Republicans have their message for 2022: Be afraid
Republicans are planning to use crime—translation: racist dog whistles—as a major part of their message for the 2022 midterm elections, NBC News reports. “Democrats want to defund the police” is going to be a Republican rallying cry in far more races than there are Democratic politicians who actually want to defund the police. (And the goal of “defund the police” is of course going to be radically misrepresented.) Black Lives Matter is also going to be targeted as a source of violence, all facts to the contrary, because … well, you know.
“In some districts, we focused on ‘defund the police’ and the broader culture fight,” a Republican operative told NBC News of the 2020 effort to win the House. “The broader culture” fight equals overt racism, in case you were wondering. He continued, “But in many suburban districts, we took ‘defund the police’ and turned it into a public safety issue about whether there should be increased or decreased police in your neighborhood, and what public safety officials do to keep people safe.” In other words, in districts where overt racism would turn voters off, Republicans used more veiled racism.
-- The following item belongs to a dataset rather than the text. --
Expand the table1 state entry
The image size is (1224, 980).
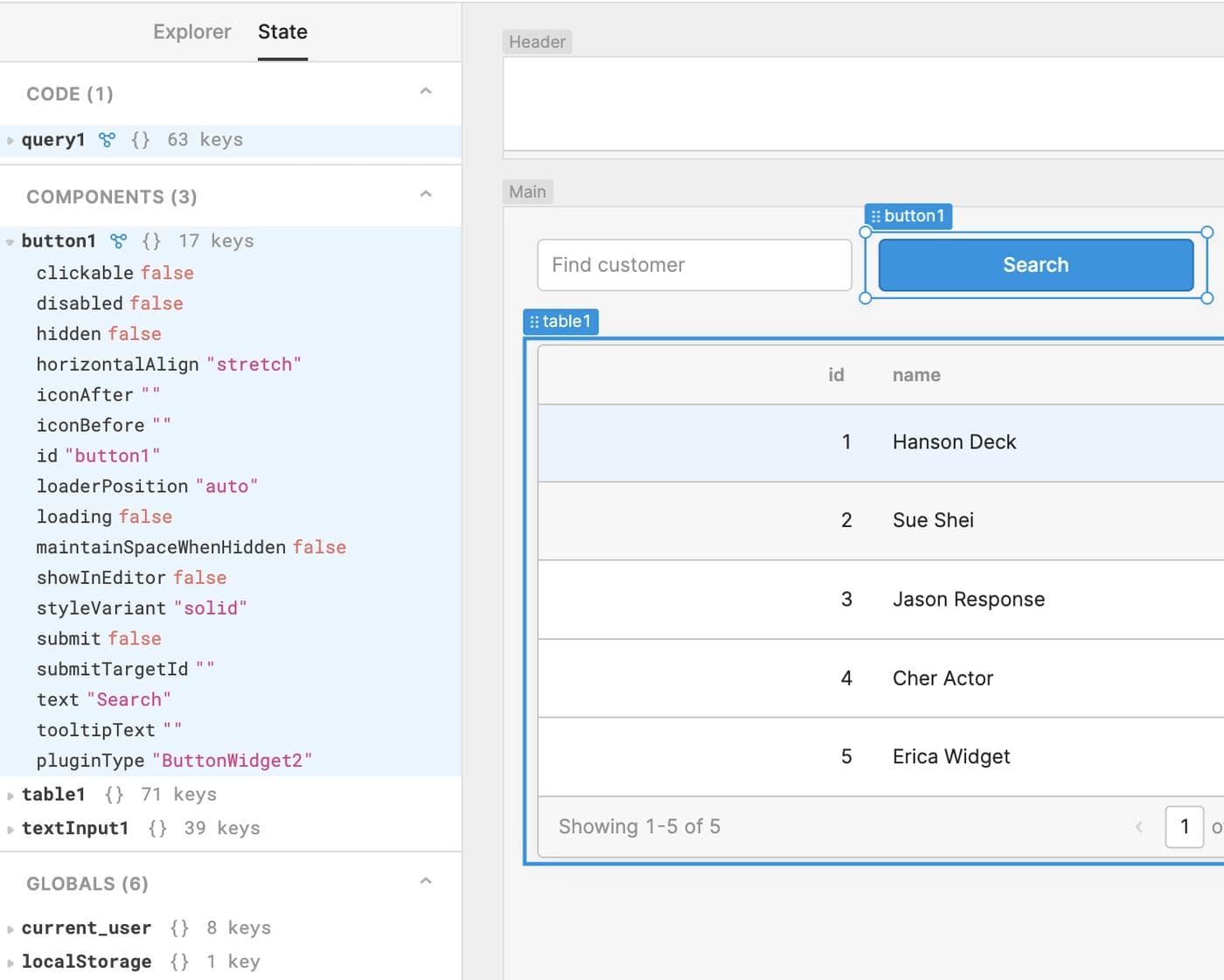[9, 794]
Democrats, meanwhile, are reminding voters that every single Republican in Congress voted against the American Rescue Plan, which sent money to local governments—including, in many areas, to their police departments.
Polling shows that voters think crime is a major, major issue—59% say it’s an “extremely” or “very” serious problem, with 55% believing that more funding for police is the answer to violent crime. It’s fertile ground for appeals to fear, even if reality doesn’t entirely bear that out.
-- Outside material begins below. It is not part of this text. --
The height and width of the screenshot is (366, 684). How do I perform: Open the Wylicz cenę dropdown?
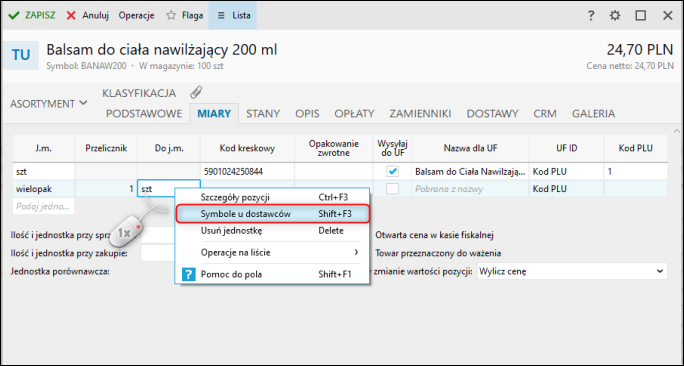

The murder rate rose in 2020, going over six per 100,000 for the first time since 1998, though it remained far below the murder rates of the 1970s, 1980s, and early 1990s. Property crimes were mostly down in 2020, with the exception of motor vehicle thefts. All of this was happening in the context of the coronavirus pandemic, meaning it’s at least as likely to be a temporary blip as the beginning of a major trend.
“These rising rates of homicide are cause for alarm but not panic. It’s very important to understand we currently have violent crime rates that are a little above half what they were at their peak,” Thomas Abt of the Council on Criminal Justice told The Hill. “We are a long way from those dark days.”
As Republicans gear up to run on a crime-crime-crime-we-are-the-party-that-can-prevent-crime (psst, crime means Black people) platform, there were more than 400 shootings in the United States over the Fourth of July weekend, with at least 150 people killed. Republicans continue to fiercely oppose even the most minor tweaks to gun laws as part of reducing the crime they claim to think is such an enormous problem. Republicans want you to be afraid of a stereotypical racist dog whistle of a criminal, but they want to keep hands in the guns of men who stalk and abuse women they’re dating. The fear they want you to feel doesn’t extend to action on school shootings. Until recently, Republicans even blocked funding for research into gun violence to promote a better understanding of, and better solutions to, the problem. The Republican plan is all about supporting the same old police tactics and blaming the groups of people Republicans blame for everything, rather than considering what would actually work. They hope to ride that to victory in 2022.